Step 3: Respect the send (i.e. encourage them to take it & help them protect it)
This is outdoor adventure lingo, for when someone in a kayak or on skis is about to “send it” in only the direction and way that they can. It’s also a fancy way of saying, “do it!” and encouraging their effort. For people who need solitude, “sending it” does not look like a full social calendar, sending it might look more-so like a hard no to a high pressure invitation, it might look like a bubble bath on a Friday night instead of drinks with colleagues. When your partner is trying their best to give themselves what they need to let their soul breathe? Respect the send. And know that typically, we don’t take ourselves out of the game unless we really really need it.
Step 4: Enjoy a filled up version of your loved one (their preference too)
Some of you may experience frustration in wanting to spend time with your loved one, only to realize they need to be alone. I want to offer you some wisdom. For those you who know and love someone that requires solitude: let them take it at reckless abandon. And when they do take it, whether it is for a few minutes or a few months, resist the urge to make it about you. It’s not about you. It is about them, making a choice in self-love to go breathe in their air.

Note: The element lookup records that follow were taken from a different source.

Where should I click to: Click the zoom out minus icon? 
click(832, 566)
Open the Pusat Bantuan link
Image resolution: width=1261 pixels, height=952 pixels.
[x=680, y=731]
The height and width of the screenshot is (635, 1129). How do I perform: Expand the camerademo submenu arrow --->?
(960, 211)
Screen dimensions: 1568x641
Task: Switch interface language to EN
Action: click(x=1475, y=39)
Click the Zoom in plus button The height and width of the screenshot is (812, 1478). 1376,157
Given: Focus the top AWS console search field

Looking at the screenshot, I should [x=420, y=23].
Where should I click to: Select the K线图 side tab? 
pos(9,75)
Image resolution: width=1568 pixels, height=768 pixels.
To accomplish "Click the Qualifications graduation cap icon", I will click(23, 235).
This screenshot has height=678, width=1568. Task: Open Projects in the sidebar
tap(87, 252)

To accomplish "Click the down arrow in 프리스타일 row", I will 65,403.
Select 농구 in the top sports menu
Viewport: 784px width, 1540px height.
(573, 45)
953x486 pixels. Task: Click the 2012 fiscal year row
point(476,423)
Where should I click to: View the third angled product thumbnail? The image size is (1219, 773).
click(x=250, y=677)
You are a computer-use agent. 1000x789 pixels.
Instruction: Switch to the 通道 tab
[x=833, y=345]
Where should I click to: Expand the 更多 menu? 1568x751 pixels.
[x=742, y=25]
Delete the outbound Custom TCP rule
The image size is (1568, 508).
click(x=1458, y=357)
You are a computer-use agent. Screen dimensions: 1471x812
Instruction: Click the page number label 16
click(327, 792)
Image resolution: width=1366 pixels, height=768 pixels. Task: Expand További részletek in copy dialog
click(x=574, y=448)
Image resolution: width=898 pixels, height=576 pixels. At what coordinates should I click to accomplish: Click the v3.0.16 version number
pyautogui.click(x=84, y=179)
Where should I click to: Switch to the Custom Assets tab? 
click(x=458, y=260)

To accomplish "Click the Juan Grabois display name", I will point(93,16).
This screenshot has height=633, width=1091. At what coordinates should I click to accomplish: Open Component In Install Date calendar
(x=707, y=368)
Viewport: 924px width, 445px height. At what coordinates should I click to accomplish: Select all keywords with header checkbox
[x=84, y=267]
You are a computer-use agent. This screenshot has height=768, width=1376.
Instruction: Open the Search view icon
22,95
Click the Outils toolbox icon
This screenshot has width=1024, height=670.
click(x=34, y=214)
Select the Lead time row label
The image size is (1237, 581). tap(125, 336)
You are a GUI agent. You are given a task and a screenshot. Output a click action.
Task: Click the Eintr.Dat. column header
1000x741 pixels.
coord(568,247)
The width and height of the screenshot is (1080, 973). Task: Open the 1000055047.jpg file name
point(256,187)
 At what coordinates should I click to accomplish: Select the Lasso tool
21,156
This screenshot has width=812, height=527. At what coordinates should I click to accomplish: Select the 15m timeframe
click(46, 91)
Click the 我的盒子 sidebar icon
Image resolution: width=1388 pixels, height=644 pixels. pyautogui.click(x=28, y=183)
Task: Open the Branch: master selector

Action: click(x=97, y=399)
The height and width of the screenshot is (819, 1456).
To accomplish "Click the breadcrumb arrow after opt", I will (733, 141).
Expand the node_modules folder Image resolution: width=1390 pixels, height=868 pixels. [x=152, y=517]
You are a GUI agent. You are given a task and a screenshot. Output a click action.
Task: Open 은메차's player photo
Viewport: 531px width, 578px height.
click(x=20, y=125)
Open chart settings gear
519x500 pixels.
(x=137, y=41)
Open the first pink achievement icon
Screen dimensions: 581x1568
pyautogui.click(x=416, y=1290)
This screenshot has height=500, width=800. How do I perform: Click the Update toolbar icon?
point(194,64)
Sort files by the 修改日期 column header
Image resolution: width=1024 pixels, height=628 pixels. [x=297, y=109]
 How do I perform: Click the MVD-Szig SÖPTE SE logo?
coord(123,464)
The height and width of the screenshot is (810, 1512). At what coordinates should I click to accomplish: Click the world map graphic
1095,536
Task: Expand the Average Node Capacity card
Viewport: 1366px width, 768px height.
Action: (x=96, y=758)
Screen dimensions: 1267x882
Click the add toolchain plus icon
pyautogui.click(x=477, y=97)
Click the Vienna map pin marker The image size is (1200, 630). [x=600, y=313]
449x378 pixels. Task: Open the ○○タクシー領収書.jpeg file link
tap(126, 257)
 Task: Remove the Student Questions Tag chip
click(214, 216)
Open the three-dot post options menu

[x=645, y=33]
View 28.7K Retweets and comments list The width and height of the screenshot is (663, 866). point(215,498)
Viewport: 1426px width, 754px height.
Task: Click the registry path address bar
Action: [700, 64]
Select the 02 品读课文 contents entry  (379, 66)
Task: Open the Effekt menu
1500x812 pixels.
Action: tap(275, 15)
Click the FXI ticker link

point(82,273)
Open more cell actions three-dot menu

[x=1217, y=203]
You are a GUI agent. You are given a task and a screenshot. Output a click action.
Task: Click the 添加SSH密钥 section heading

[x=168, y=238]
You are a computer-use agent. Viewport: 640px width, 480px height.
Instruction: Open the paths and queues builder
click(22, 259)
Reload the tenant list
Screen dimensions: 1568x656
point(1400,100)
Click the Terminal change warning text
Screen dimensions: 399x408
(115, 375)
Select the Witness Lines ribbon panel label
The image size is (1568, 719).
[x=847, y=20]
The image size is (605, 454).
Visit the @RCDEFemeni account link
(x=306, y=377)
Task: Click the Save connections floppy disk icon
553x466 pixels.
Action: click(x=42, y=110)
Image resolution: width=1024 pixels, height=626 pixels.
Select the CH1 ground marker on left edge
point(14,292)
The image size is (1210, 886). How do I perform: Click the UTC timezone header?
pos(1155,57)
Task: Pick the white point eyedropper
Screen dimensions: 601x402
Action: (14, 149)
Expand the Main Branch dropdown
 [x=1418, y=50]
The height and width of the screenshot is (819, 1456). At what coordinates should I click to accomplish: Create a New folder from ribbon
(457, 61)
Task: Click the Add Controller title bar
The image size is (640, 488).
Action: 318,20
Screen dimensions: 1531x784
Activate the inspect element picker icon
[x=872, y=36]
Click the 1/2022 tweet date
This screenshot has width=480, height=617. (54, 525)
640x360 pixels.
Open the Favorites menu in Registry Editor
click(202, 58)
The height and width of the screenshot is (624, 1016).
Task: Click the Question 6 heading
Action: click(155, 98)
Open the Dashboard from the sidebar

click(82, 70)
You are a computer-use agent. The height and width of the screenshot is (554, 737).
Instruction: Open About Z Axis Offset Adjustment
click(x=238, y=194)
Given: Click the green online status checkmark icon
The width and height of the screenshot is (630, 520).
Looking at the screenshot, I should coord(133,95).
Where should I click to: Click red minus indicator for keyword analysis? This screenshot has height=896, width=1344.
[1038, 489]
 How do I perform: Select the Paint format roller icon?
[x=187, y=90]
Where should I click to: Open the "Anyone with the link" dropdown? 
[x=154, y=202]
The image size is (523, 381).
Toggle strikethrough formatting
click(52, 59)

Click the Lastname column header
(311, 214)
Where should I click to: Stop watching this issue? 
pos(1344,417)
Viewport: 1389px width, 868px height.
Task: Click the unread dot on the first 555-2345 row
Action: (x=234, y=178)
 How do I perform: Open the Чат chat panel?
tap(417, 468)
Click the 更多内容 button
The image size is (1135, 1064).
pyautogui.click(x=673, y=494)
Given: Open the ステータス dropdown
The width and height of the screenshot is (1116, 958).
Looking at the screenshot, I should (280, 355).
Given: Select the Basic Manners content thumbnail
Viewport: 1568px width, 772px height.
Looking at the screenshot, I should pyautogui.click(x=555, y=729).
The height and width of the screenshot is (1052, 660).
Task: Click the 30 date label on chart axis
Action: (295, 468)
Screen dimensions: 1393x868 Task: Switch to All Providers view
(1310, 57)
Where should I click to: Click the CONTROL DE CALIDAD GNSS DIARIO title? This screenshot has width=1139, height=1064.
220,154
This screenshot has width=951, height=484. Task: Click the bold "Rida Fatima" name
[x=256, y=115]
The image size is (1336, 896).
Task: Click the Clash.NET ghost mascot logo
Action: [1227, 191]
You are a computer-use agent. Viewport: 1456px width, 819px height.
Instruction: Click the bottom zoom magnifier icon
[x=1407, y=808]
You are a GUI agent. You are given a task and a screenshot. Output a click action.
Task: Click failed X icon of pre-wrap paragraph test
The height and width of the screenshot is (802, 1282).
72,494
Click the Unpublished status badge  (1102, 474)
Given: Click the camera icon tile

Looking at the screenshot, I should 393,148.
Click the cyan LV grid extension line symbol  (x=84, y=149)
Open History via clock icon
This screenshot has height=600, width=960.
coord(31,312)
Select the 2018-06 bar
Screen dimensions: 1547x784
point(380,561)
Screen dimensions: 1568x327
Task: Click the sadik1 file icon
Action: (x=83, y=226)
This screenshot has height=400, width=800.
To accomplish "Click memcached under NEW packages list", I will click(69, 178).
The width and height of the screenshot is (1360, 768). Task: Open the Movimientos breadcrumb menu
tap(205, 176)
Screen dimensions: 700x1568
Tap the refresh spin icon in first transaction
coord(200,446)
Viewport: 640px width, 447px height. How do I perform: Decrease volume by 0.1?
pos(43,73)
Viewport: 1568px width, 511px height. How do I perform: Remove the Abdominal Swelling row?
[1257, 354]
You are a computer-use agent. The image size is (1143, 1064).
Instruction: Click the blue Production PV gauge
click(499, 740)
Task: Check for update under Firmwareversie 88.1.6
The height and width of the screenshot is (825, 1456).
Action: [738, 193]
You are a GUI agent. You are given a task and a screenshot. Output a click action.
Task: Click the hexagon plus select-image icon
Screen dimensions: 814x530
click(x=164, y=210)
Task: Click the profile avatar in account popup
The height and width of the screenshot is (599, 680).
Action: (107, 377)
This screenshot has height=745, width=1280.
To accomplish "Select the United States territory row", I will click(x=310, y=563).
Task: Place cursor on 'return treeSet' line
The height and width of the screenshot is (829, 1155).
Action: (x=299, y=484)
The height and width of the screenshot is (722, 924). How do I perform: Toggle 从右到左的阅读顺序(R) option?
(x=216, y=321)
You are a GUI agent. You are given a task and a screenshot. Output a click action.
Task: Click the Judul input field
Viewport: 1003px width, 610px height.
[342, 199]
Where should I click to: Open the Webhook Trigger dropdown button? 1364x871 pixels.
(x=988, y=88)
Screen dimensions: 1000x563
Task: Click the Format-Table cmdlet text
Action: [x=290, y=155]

Picture that person underwater, drowning just under the surface where you can still see their face. They can’t breathe. Wouldn’t you want that person you love to be able to breathe? Let them up. Let them breathe their air. If you love them, if you want them to bring all the presence and energy that only they can bring, let them breathe. And don’t judge them when they ask for their oxygen. Better yet, if you love them, help them protect it.
This world is one of constant pressuring to be ‘on’, to do more and be more, and no matter what, to stay busy. Perhaps you could let the solitary souls you love lead a quiet revolution, maybe you could even learn to love their quest for quiet, and take their lead. At the very least, respect their lead when they are leading themselves back home.
So for those of you that don’t understand why some people can’t do all of the activities, can’t take part in every family dinner, can’t seem to ‘keep up’ with everyone else – please know they are answering their higher call and keeping up with themselves. And they, their relationships, and the world – are all better for it when they do.